"""

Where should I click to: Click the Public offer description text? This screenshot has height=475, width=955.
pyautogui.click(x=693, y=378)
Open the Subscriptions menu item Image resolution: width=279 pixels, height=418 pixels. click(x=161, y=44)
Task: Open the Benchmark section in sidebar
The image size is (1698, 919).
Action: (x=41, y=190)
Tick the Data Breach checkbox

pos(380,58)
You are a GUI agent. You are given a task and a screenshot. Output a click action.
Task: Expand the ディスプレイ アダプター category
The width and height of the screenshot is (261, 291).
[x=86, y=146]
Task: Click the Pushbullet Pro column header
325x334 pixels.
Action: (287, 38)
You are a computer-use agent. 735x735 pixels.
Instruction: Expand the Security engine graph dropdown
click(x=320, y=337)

"""

• _PROBLEM DESCRIPTION_
Look for the word "Open" in the data, then return every line that contains it.

• _EXERCISE ANSWER_
Open the Subscriptions menu item Image resolution: width=279 pixels, height=418 pixels. click(x=161, y=44)
Task: Open the Benchmark section in sidebar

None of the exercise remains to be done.